== REQUIREMENTS ==
a - According to the travel passage, what was needed to cross the Vietnam/Laos border?
b - Reproduce everything in the travel passage from "18 August –" down to "reminded of Africa.".
c - Summarize the travel passage in two sentences.

---------- DOCUMENT EXCERPT

The Vietnam/Laos border crossing
came without much difficulty, and all that was needed was an
application form, $35 and a photo. There were, however, no ATMs
on the Laos side and Ernest had to turn back to draw money on
the Vietnamese side, which could then be changed to Lao kip. I
didn’t like doing it as changing money at borders were always a
tricky affair and seldom a win-win situation. There was,
however, no other choice, and it gave enough local currency to
reach Savannakhét, the next sizable town on the map.
Laos immediately appeared more
laidback, less populated and with fewer motorbikes than Vietnam.
People carried their wares in woven baskets on their backs or
shoulder poles, and friendly kids shouted “Sapadii, felang”,
which made me fall in love with Laos almost instantly. The first
day of riding in Laos came with stunning scenery and a few
hills.
18 August – Sepong (Xepon) – Donghen (Dong Hen) – 133 km
The route between Sepong and Donghen
was pleasantly undulated past dense forests, valleys, rivers and
waterfalls. Like the previous day, children shouted, “Sapadii,
falang”, translating to “Hello, foreigner”, from their stilted
homes where water buffalo, goats, chickens and black pigs roamed
freely. Our route led past small villages and Buddhist temples
surrounded by rice paddies. The air was fresh and smelled of
herbs, cow dung and smoke from charcoal fires, coupled with
scenes of women preparing food on open fires, and small children
herding cattle reminded of Africa.

--------------------
---------- ENTRIES PROVIDED

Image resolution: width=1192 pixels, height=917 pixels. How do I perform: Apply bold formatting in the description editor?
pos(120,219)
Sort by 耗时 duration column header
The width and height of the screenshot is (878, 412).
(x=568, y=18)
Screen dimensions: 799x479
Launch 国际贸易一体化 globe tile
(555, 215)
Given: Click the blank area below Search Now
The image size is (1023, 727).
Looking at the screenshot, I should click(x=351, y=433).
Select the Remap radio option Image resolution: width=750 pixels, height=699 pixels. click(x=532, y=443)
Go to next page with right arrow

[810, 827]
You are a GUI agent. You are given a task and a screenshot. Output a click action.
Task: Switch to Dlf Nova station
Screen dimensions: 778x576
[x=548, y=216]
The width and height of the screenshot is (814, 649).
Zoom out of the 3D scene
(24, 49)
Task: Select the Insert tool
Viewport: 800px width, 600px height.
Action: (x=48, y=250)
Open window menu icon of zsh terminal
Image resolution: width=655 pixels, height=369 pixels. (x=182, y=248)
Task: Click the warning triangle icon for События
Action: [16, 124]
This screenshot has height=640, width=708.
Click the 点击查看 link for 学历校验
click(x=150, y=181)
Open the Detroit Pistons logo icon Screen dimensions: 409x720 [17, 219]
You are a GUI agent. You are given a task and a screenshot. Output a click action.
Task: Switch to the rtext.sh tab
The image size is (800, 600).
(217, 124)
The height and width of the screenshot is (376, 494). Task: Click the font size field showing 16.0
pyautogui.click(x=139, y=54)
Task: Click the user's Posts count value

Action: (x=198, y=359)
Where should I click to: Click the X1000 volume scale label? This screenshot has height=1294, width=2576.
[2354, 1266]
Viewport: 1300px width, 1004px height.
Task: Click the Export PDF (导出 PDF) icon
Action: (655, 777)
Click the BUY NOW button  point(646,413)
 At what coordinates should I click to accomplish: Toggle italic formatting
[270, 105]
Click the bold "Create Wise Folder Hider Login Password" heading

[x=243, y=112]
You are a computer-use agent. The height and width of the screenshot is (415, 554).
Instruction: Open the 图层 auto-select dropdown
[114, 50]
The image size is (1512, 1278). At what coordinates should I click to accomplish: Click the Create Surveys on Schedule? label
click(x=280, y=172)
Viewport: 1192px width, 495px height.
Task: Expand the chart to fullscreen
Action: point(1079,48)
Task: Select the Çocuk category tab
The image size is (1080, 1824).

--------------------

== ANSWERS TO THE EXERCISE ==
a - An application form, $35 and a photo.

b -
18 August – Sepong (Xepon) – Donghen (Dong Hen) – 133 km
The route between Sepong and Donghen
was pleasantly undulated past dense forests, valleys, rivers and
waterfalls. Like the previous day, children shouted, “Sapadii,
falang”, translating to “Hello, foreigner”, from their stilted
homes where water buffalo, goats, chickens and black pigs roamed
freely. Our route led past small villages and Buddhist temples
surrounded by rice paddies. The air was fresh and smelled of
herbs, cow dung and smoke from charcoal fires, coupled with
scenes of women preparing food on open fires, and small children
herding cattle reminded of Africa.

c - Crossing from Vietnam into Laos required only an application form, $35 and a photo, but there were no ATMs on the Laos side, so Ernest had to go back to the Vietnamese side to draw money that could be changed to Lao kip. Laos appeared more laidback and less populated than Vietnam, and the 133 km ride from Sepong to Donghen on 18 August was pleasantly undulating past forests, rivers, waterfalls, villages, Buddhist temples and rice paddies, with children shouting "Sapadii, falang."